Figure 6.. Secondary lymphoid organ Ccl19-Cre⁺ fibroblastic reticular cells are critical sources of Delta-like Notch ligands.

(A) 1×10⁶ alloreactive T cells plus 1×10⁶ BM cells from C57BL/6 mice were transplanted into Ccl19-Cre⁺ Dll1^f/fDll4^f/f or Ccl19-Cre^neg littermate control CBF1 mice after irradiation (11 Gy). Secondary lymphoid organs and small intestinal lymphocyte fractions were isolated at day 7 post-transplant. (B and C) Representative flow cytometry plots (B) and quantification (C) of α4β7 expression in donor Thy1.1⁺CD44⁺CD8⁺ T cells. SSC-A, side scatter area. (D and E) Absolute number of donor-derived CD8⁺ T cells in secondary lymphoid organs (D) and small intestinal lymphocyte fractions (E). n=3 or 4 mice per group. *p<0.05, **p<0.01, ***p<0.001, one-way ANOVA with Tukey’s post-hoc tests. mLN, mesenteric lymph node; pLN, peripheral (cervical, axial, brachial, inguinal) lymph nodes; SIEL, small intestine epithelial lymphocytes; SILPL, small intestine lamina propria lymphocytes.

Figure 7.. Notch signaling regulates α4β7 expression in alloreactive T cells through β1-integrin-dependent mechanisms.

(A) Relative abundance of ITGA4, ITGB7 and ITGB1 mRNA in T cells from healthy control NHP (HC), untreated allo-HCT recipients (NoRx) and allo-HCT recipients receiving anti-DLL4 antibodies (REGN421.D15: blood T cells at day 15; REGN421.Nx: blood T cells at necropsy).
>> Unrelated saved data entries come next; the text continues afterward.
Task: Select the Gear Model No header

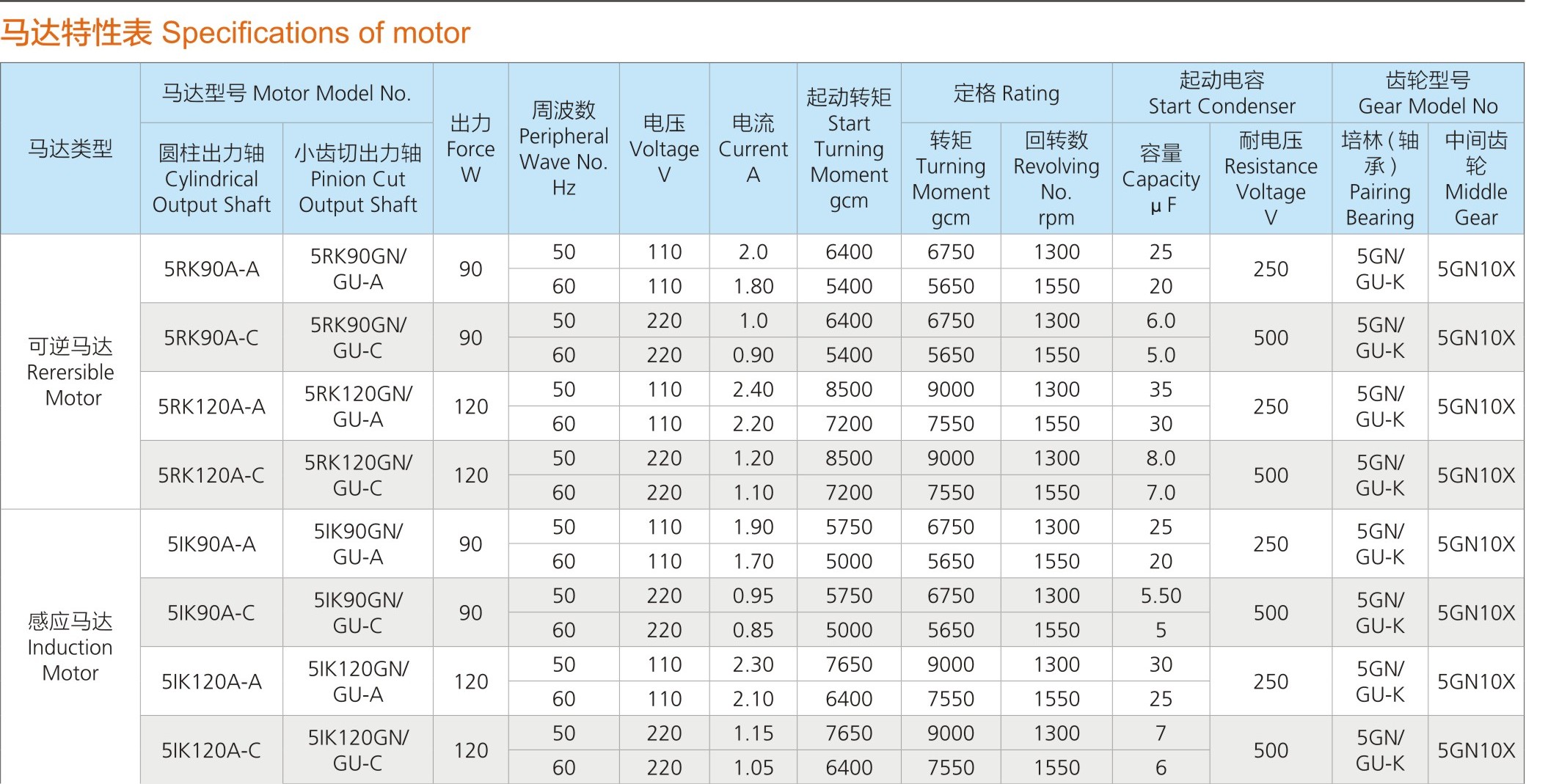Action: tap(1428, 93)
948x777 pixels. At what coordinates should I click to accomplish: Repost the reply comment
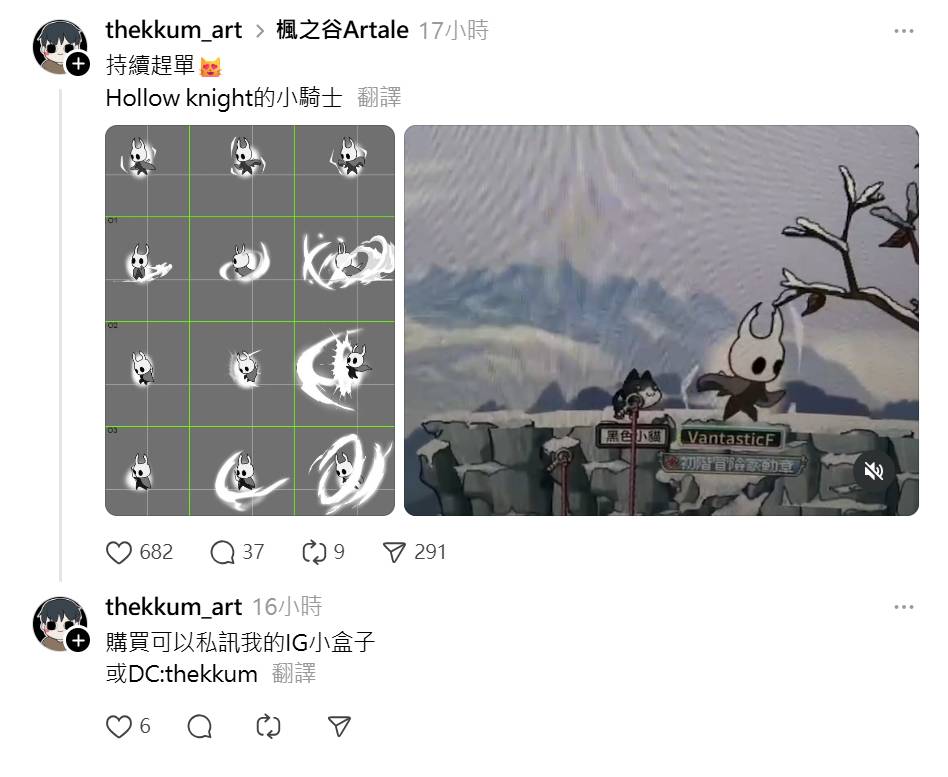coord(268,726)
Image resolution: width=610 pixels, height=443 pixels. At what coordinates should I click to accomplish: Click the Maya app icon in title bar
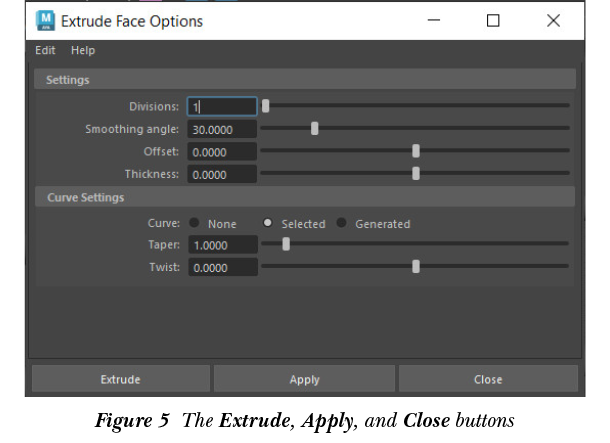click(46, 20)
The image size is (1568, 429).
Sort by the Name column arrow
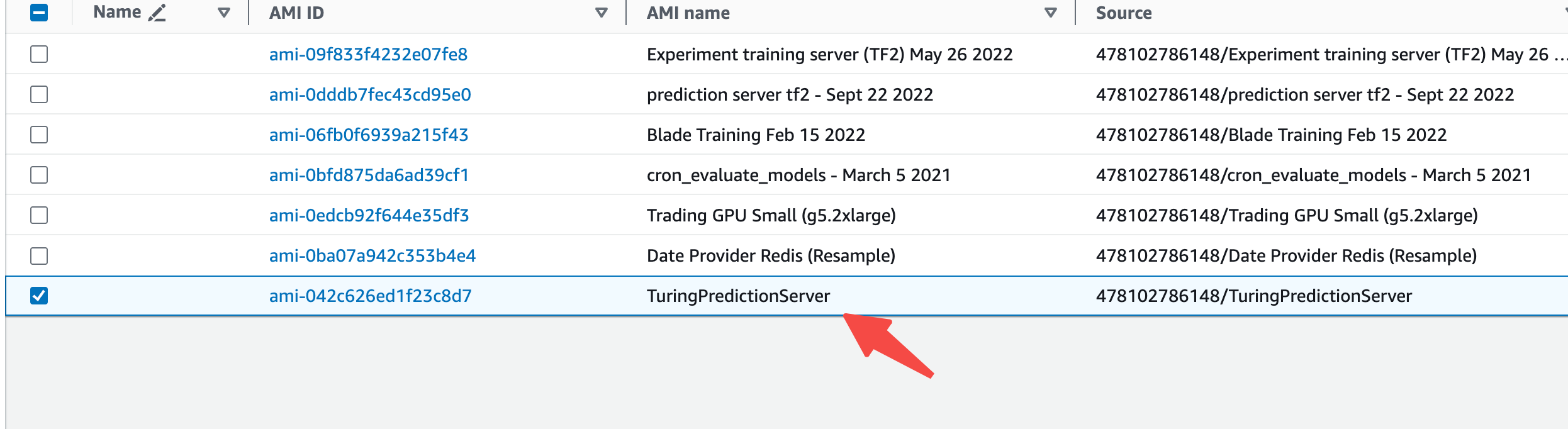point(223,13)
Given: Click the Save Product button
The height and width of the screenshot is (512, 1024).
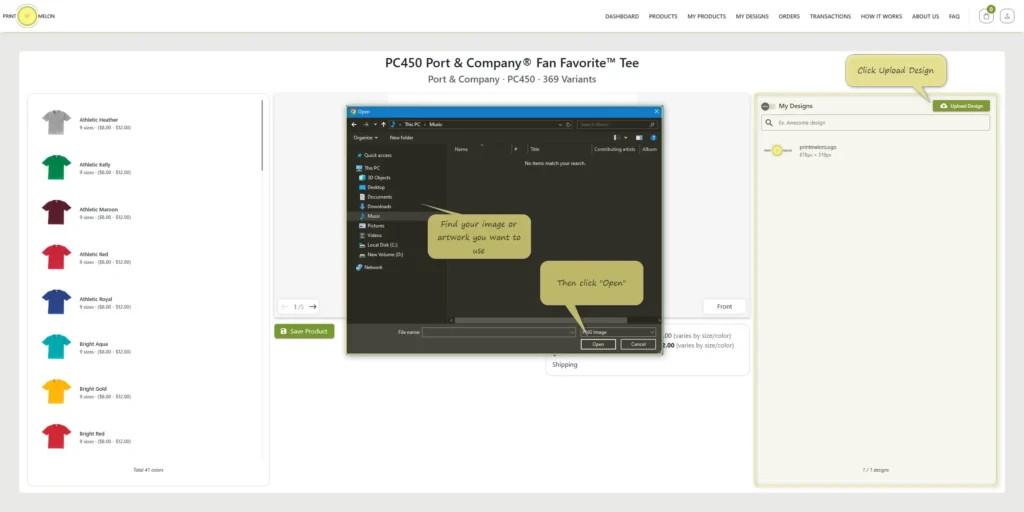Looking at the screenshot, I should tap(304, 331).
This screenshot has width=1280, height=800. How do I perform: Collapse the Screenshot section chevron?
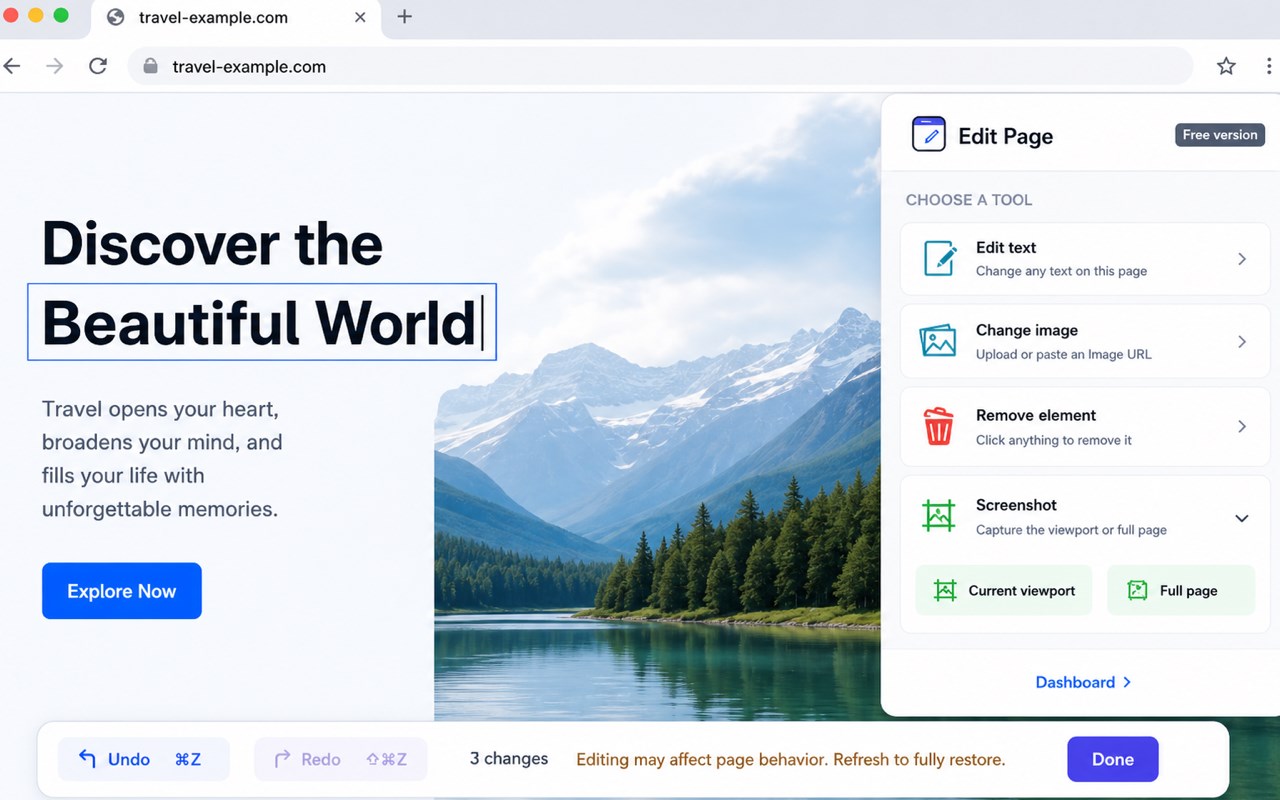pos(1241,518)

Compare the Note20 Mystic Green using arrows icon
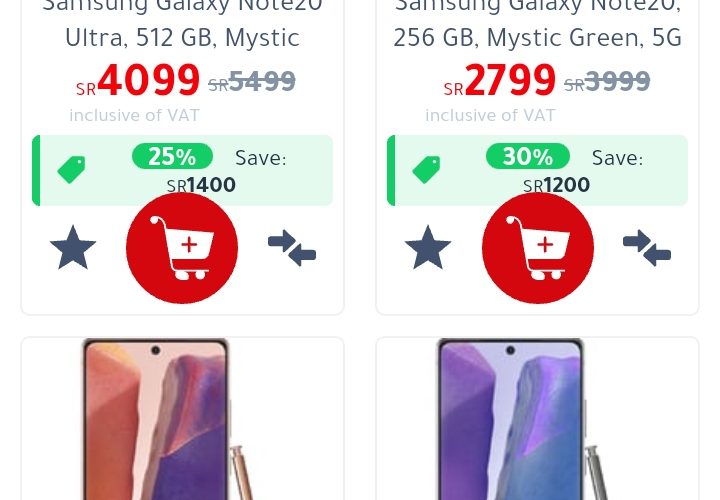(647, 248)
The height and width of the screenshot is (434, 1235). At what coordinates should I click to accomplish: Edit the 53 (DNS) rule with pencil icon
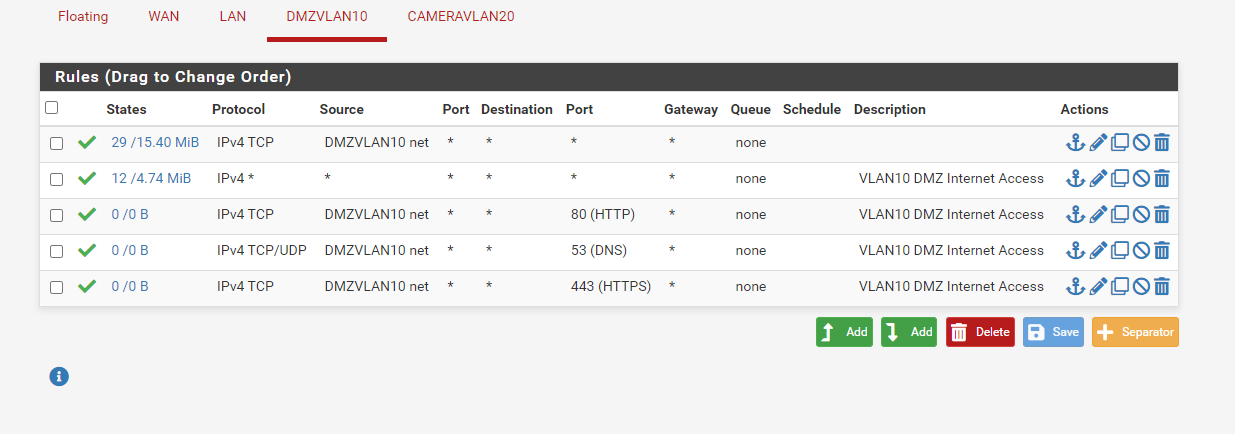[x=1098, y=251]
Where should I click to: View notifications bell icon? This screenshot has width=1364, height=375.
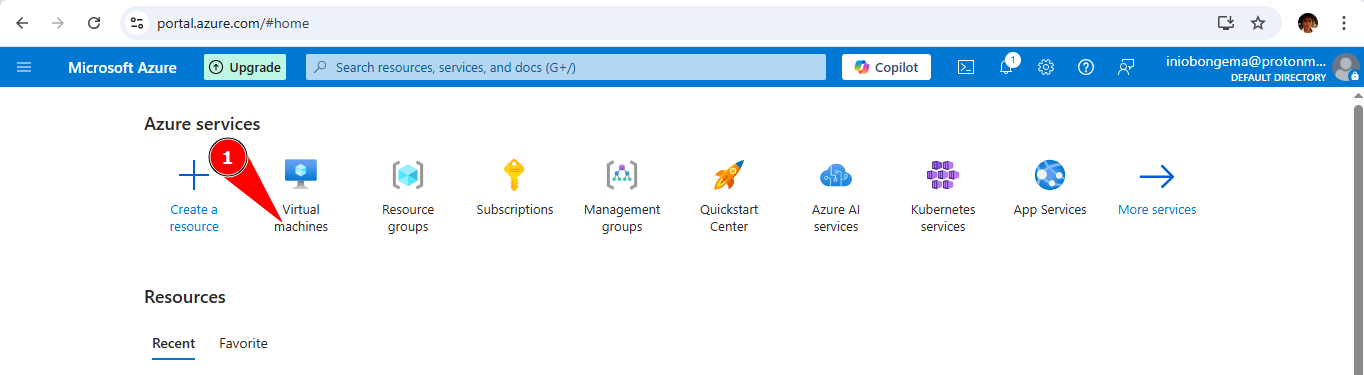tap(1006, 67)
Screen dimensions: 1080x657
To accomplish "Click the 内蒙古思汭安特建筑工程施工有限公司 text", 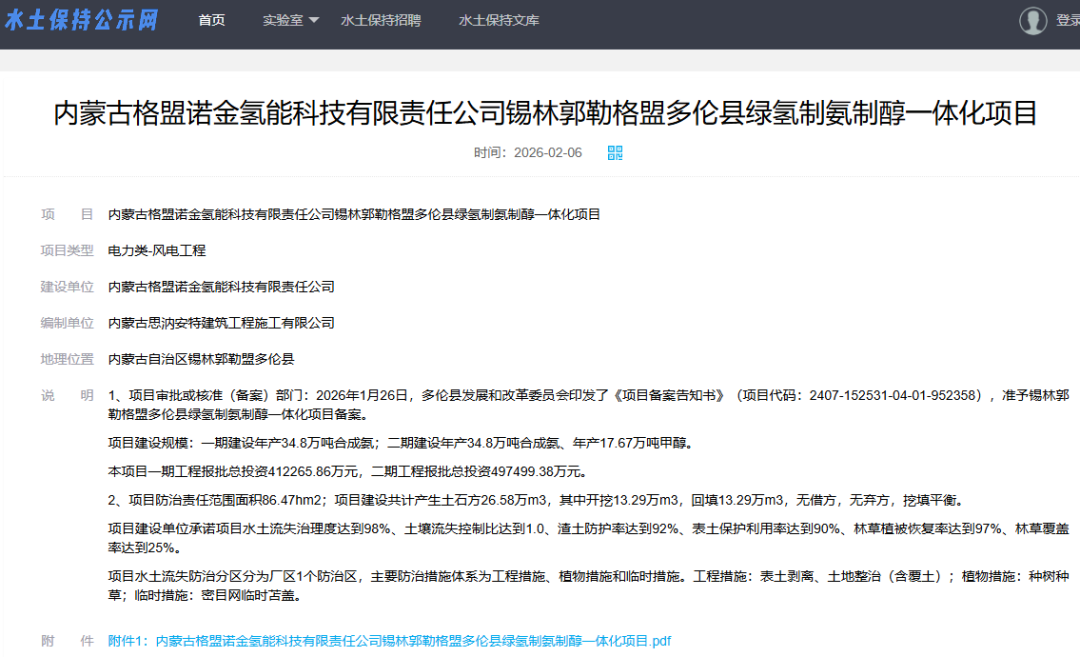I will (221, 323).
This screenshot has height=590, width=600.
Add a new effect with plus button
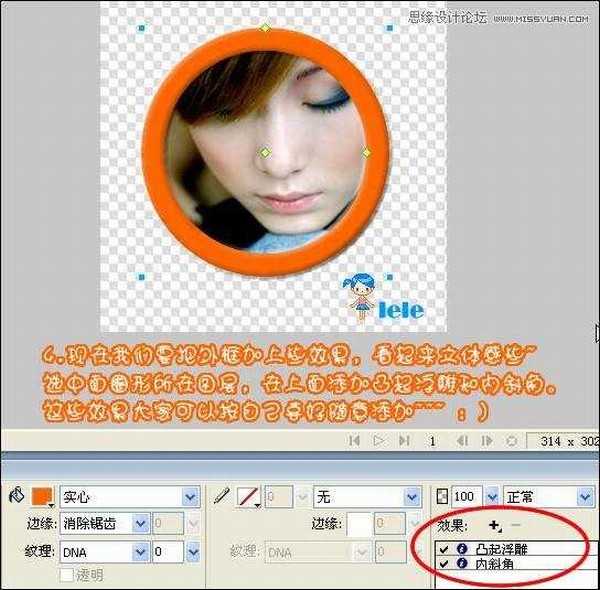pos(494,525)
Lines indicate significant differences between cohorts (p<0.05, Benjamini-Hochberg correction). (B) Representative flow cytometry plots and summary data depicting the proportion of spleen CD8⁺ T cells with cell surface α4 and β1 integrins, versus α4 without β1 in HC (n=6), NoRx aGVHD (n=6), and REGN421 (n=10) NHP cohorts. (C to G) 20×10⁶ B6-Thy1.1⁺ or B6-Thy1.1/1.2⁺ splenocytes and lymph node cells from mice with wild-type (WT), Notch-deprived (DNMAML), integrin β1-deficient (Itgb1^−/−) or Notch-deprived and β1-deficient (Itgb1^−/− xDNMAML) T cells were transplanted into lethally irradiated CBF1 recipients (Thy1.2⁺, H-2^b/d) with 1×10⁶ T cell-depleted B6-Thy1.2⁺ BM cells. (C and D) Representative flow cytometry plots and summary data for α4β1 (spleen, day 4.5) in donor-derived CD44⁺CD8⁺ T cells (C) and CD44⁺Foxp3⁻CD4⁺ T_conv cells (D). (E) Flow cytometry plots for α4β7 in α4⁺β1⁺ (top) and α4⁺β1⁻ (bottom) wild-type donor-derived spleen CD8⁺ (left) and CD4⁺ T_conv cells (right). (F and G) Flow cytometry plots and summary data for α4β7 in donor-derived spleen CD8⁺ T cells (F), and summary data in donor-derived spleen CD4⁺ T_conv cells and Foxp3⁺CD4⁺ T_reg cells (G). (H and I) CBF1 mice were transplanted as in (C to G), but with 15×10⁶:15×10⁶ wild type:DNMAML T cells, or 15×10⁶:15×10⁶ Itgb1^−/−:Itgb1^−/− DNMAML T cells. (H) Flow cytometry plots showing α4β7 in wild-type versus DNMAML donor-derived spleen CD8⁺ T cells (left) and Itgb1^−/− versus Itgb1^−/− × DNMAML CD8⁺ T cells (right) with summary data (far right). (I) Cell surface α4β7 in donor-derived spleen CD4⁺ T_conv and CD4⁺ T_reg cells. n=4 mice per group. *p<0.05, **p<0.01, ***p<0.001; ns, not significant. Data were analyzed by a two-way ANOVA with Tukey’s post-hoc-test.